- Opening Delimiter -

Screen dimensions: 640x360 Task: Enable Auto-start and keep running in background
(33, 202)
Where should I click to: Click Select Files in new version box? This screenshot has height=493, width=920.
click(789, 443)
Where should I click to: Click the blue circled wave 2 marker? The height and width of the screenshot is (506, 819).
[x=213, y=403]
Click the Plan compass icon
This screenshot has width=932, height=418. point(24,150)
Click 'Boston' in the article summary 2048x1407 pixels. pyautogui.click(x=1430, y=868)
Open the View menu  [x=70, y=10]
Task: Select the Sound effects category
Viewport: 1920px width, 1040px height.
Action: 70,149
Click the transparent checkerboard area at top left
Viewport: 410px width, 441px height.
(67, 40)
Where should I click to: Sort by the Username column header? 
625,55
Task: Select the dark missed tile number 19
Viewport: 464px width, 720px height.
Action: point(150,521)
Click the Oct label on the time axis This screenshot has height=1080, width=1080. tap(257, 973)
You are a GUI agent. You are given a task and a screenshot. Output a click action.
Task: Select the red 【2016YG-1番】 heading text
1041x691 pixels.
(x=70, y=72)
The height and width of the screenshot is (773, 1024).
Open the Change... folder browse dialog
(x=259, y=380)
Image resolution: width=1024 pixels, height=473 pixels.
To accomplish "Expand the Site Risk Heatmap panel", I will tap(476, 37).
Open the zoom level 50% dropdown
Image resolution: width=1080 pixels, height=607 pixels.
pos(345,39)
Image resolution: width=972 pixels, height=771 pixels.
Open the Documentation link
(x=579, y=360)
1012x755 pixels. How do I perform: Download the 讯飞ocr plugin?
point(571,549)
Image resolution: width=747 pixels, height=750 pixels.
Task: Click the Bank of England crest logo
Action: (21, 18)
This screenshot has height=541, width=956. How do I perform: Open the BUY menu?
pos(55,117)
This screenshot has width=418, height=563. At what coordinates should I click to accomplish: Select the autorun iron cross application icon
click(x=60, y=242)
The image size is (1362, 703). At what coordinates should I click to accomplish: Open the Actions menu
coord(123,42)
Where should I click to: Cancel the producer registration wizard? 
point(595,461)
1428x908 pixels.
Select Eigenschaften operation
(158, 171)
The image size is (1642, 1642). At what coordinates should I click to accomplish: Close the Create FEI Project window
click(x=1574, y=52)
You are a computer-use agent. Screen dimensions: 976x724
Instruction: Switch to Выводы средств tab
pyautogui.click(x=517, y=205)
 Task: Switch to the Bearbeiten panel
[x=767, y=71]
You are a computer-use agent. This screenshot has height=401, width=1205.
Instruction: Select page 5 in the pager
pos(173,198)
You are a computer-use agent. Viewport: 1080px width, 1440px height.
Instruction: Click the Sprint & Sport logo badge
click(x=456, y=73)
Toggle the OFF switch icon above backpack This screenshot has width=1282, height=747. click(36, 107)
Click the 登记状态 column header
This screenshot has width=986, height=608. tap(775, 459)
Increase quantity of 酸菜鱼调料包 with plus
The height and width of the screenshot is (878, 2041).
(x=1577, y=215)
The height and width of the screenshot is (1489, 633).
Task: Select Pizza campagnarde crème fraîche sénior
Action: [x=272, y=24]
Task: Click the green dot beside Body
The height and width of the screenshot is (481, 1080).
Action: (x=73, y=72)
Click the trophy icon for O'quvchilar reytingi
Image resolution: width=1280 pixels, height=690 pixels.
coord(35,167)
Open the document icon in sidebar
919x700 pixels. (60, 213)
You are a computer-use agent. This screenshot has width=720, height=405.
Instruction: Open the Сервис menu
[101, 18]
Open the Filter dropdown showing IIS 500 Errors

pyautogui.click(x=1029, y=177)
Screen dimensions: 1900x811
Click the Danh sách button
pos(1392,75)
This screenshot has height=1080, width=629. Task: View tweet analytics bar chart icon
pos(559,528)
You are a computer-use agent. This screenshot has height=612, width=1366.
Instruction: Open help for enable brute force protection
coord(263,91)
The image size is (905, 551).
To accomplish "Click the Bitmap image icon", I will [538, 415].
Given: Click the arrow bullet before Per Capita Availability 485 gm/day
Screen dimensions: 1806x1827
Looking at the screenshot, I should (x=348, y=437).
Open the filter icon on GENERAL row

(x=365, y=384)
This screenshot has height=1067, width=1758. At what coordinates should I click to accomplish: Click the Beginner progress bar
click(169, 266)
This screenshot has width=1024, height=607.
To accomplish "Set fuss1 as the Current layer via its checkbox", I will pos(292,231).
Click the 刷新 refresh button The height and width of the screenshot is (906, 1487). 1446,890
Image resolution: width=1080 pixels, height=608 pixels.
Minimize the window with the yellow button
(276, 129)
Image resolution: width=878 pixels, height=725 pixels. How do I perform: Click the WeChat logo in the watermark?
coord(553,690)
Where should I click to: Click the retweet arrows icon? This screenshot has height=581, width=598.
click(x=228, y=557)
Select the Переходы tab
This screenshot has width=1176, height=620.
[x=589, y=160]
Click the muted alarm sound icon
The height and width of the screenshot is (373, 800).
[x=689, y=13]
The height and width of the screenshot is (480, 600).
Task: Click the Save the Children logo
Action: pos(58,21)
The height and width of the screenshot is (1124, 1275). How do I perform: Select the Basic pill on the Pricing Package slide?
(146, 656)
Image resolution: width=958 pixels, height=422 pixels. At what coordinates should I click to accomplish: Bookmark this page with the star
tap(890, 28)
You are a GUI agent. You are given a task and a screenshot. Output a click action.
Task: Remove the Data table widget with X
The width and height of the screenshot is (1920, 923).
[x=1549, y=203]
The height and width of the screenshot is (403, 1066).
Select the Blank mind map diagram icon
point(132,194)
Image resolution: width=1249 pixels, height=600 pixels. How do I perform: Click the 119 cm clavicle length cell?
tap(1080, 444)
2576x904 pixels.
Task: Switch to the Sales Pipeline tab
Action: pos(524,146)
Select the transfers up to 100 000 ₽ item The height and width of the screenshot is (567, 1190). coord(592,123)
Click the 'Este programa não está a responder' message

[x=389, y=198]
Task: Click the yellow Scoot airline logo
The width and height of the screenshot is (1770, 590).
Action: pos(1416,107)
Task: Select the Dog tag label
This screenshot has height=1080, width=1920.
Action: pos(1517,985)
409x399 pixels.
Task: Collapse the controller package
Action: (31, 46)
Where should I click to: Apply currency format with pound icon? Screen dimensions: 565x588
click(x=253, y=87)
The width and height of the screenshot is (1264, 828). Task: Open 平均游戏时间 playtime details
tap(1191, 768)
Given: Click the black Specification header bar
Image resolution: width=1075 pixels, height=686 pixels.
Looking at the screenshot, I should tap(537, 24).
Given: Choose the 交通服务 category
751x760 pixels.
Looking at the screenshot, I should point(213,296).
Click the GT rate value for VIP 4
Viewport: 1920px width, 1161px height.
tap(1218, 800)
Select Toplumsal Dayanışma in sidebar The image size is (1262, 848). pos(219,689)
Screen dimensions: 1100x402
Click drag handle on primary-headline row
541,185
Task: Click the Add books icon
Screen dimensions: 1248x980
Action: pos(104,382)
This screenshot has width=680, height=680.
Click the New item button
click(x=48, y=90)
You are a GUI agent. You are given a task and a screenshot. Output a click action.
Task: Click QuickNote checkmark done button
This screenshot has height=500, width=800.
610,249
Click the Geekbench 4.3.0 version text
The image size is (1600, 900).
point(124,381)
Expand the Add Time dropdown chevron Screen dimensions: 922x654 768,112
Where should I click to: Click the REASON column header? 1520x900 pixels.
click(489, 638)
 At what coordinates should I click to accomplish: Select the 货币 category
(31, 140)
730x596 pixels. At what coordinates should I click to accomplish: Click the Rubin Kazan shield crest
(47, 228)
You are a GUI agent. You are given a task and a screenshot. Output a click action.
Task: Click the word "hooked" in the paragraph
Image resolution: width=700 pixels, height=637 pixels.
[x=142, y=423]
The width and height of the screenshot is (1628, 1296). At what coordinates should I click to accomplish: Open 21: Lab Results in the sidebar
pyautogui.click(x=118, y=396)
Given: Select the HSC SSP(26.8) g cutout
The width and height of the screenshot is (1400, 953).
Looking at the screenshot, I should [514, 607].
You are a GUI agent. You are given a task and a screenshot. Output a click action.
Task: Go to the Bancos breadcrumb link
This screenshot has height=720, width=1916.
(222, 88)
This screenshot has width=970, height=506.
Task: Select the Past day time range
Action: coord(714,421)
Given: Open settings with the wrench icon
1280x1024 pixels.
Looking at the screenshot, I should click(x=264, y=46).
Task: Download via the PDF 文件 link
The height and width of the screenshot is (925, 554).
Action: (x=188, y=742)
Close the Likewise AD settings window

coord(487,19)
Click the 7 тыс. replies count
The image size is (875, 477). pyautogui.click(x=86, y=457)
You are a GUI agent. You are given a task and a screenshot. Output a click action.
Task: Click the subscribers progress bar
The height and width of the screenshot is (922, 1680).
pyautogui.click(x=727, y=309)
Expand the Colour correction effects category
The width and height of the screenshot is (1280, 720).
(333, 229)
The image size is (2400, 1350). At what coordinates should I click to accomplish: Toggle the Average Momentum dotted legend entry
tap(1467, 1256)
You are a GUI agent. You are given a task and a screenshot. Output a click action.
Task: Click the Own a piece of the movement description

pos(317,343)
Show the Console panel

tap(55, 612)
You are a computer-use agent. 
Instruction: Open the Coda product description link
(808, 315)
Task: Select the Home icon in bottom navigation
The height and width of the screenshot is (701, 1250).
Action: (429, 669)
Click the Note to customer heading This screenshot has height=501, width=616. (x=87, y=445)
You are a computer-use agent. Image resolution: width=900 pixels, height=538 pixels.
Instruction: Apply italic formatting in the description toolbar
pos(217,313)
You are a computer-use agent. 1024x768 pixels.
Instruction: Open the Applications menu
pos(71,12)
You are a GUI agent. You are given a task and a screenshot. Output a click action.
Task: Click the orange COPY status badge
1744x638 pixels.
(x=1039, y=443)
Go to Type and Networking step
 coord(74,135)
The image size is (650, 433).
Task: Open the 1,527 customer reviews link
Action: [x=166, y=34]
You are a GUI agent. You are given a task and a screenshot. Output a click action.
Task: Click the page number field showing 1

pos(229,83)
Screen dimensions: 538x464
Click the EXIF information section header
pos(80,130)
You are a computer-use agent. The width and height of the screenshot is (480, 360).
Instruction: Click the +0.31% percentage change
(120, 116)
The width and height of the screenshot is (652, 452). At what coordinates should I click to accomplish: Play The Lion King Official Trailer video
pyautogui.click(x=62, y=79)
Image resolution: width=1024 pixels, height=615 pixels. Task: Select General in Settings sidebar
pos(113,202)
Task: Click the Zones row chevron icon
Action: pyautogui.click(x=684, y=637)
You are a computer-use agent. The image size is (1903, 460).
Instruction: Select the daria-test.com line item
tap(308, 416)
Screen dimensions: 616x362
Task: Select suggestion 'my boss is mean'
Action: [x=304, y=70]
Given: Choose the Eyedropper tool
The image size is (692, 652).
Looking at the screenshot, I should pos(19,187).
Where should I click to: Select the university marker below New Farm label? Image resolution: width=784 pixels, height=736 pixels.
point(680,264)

- Closing Delimiter -

(PROBLEM DESCRIPTION)
Every line above from the line with "Where should I click to: Click Select" to the line with "Task: Select the Sound effects category", both included, must be reproduced exactly, and no other line may appear.

(REPLY TO THE TASK)
Where should I click to: Click Select Files in new version box? This screenshot has height=493, width=920.
click(789, 443)
Where should I click to: Click the blue circled wave 2 marker? The height and width of the screenshot is (506, 819).
[x=213, y=403]
Click the Plan compass icon
This screenshot has width=932, height=418. point(24,150)
Click 'Boston' in the article summary 2048x1407 pixels. pyautogui.click(x=1430, y=868)
Open the View menu  [x=70, y=10]
Task: Select the Sound effects category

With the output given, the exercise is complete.